**Tasks to carry out**:
• a. In the column on Tony Blair and Gordon Brown, swap "Chancellor" for "Treasury chief" and write out the passage from "With Westminster becalmed" to "did for Asquith.".
• b. Carry the column on Tony Blair and Gordon Brown onward from its last sentence.

**Extract to read**:

Tony Blair will have to choose between the US and the Labour party
PETER OBORNE
This political year was only ever going to be about three things. First, the Comprehensive Spending Review, signalling the conversion of New Labour into a tax-and-spend government and the final repudiation of the Thatcherite economic settlement. Second, the looming war with Iraq. Third, the verdict on the euro, the largest and most irrevocable economic decision that any British government will have made since the last war.
With Westminster becalmed just now, it is helpful to keep the mind fixed on these three points. There were no noteworthy events last week: just a date. Gordon Brown, the dominant presence in the Palace of Westminster, overshadowing the Prime Minister, became Labour's longest-serving Chancellor. He surpassed the previous record held by Denis Healey, who served five years and two months between 1974 and 1979. There are now fresh targets to aim at: Nigel Lawson, Neville Chamberlain and, above all, David Lloyd George, who lasted eight years between 1908 and 1916. Of these three, Brown most resembles Lloyd George, with his oratory, tentacles deep in domestic policy, and eye fixed intently on the top job. There is more than a hint of Herbert Asquith, the barrister on the make, entranced by worldly wealth, in Tony Blair. Brown may yet do for Blair. as Lloyd George did for Asquith.

**Listed entries**:
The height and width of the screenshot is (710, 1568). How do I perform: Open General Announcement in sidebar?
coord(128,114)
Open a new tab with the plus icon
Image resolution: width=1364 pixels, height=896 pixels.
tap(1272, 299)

---

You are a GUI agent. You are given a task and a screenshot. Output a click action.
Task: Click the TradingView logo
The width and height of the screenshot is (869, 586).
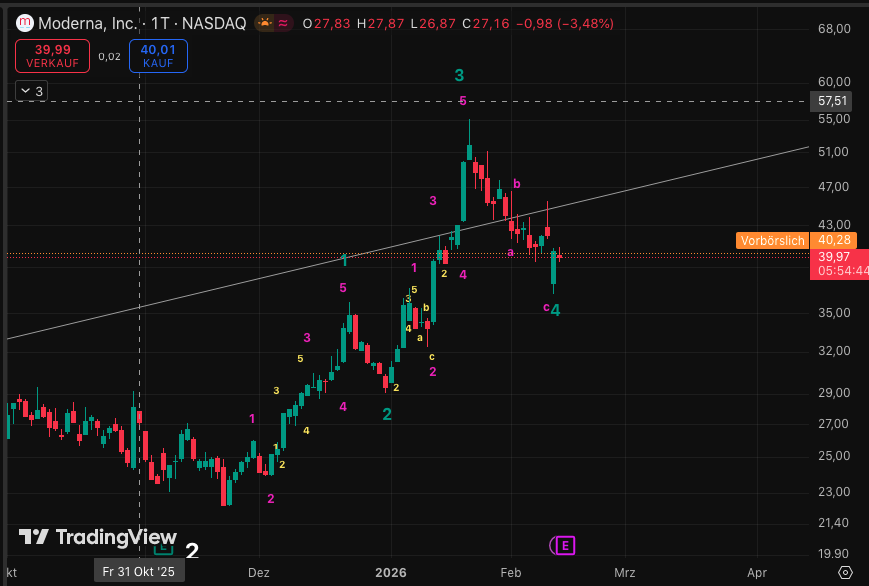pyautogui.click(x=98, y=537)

**Final results**:
• a.
With Westminster becalmed just now, it is helpful to keep the mind fixed on these three points. There were no noteworthy events last week: just a date. Gordon Brown, the dominant presence in the Palace of Westminster, overshadowing the Prime Minister, became Labour's longest-serving Treasury chief. He surpassed the previous record held by Denis Healey, who served five years and two months between 1974 and 1979. There are now fresh targets to aim at: Nigel Lawson, Neville Chamberlain and, above all, David Lloyd George, who lasted eight years between 1908 and 1916. Of these three, Brown most resembles Lloyd George, with his oratory, tentacles deep in domestic policy, and eye fixed intently on the top job. There is more than a hint of Herbert Asquith, the barrister on the make, entranced by worldly wealth, in Tony Blair. Brown may yet do for Blair. as Lloyd George did for Asquith.

• b.
Brown was setting about making that outcome more likely all week with his Comprehensive Spending Review, now likely to be delayed till the third week in July. These negotiations dominate Whitehall. Cabinet ministers have no choice but to pay homage to Brown to get what they want. There is always the possibility of appealing to Downing Street, as Home Secretary David Blunkett and Defence Secretary Geoff Hoon may be forced to do. But other Cabinet ministers sense that this course is undignified and dangerous. Education Secretary Estelle Morris and Trade Secretary Patricia Hewitt have spotted that it pays in the end to deal with the Chancellor direct, and on his own terms. In any case, the CSR, and the huge annual upwards ratchets in government spending it guarantees till 2006, is now virtually settled.
It is a gigantic risk — as reckless in fiscal terms as Anthony Barber's dash for growth in the early 1970s was in monetary terms. The Chancellor's Mansion House speech, with its 'cautious optimism and eccentrically sanguine view of the economy, had an air of unreality. The business people listening to the Chancellor tell me that their own outlook is the worst for 15 years, that deals have all but dried up, that huge job lay-offs are certain and big bankruptcies likely. Gordon Brown's figures are plausible on the basis of 2.5 per cent annual growth, hut they imply financial crisis if the British economy slows.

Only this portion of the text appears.